Each line of the data below that holds the word "computer" is to be reported in full.
-------- DATASET
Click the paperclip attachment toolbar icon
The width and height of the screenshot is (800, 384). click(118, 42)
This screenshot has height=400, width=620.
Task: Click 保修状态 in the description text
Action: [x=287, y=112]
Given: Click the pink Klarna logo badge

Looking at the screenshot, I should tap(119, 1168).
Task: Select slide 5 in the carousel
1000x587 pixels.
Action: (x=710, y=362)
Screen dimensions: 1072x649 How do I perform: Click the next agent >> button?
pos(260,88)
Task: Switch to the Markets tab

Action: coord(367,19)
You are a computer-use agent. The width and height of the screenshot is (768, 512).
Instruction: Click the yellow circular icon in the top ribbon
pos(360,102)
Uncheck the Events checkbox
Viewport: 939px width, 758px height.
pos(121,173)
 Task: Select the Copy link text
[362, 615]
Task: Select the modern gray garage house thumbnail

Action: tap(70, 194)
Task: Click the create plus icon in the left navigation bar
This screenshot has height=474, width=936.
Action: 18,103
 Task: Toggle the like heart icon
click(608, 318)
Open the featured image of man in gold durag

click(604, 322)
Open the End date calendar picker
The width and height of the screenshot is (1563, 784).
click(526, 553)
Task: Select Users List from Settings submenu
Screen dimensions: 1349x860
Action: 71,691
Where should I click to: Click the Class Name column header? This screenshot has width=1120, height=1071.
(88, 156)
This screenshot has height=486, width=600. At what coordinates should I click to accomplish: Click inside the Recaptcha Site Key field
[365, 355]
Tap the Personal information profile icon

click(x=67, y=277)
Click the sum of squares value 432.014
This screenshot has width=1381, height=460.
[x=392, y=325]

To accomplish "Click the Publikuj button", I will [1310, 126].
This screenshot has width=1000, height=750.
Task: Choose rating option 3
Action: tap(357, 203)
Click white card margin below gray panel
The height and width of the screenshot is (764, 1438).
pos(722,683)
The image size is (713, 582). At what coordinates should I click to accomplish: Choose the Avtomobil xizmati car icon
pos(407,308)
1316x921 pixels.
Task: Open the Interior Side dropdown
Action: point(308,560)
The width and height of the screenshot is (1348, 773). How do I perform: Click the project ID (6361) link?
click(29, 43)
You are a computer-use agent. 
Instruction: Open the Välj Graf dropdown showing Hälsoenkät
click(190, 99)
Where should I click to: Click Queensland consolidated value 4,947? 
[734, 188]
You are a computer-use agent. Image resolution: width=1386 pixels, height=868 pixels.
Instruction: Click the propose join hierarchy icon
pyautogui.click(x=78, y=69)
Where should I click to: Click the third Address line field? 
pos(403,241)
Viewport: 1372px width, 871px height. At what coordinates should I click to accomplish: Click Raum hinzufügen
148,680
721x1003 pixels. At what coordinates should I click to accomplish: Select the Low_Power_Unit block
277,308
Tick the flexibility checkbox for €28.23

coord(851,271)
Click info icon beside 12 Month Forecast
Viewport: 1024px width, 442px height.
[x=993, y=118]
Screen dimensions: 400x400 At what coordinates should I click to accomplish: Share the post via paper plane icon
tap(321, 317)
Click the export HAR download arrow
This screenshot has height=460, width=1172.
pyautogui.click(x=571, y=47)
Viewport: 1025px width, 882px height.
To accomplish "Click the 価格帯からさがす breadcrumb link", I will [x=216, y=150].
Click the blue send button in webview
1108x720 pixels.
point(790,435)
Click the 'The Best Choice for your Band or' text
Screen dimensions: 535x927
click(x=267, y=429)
----------------
→ ANSWER TO THIS TASK
You are a computer-use agent. The width and height of the screenshot is (768, 512).
You are a computer-use agent. 
You are a computer-use agent. Image resolution: width=1386 pixels, height=868 pixels.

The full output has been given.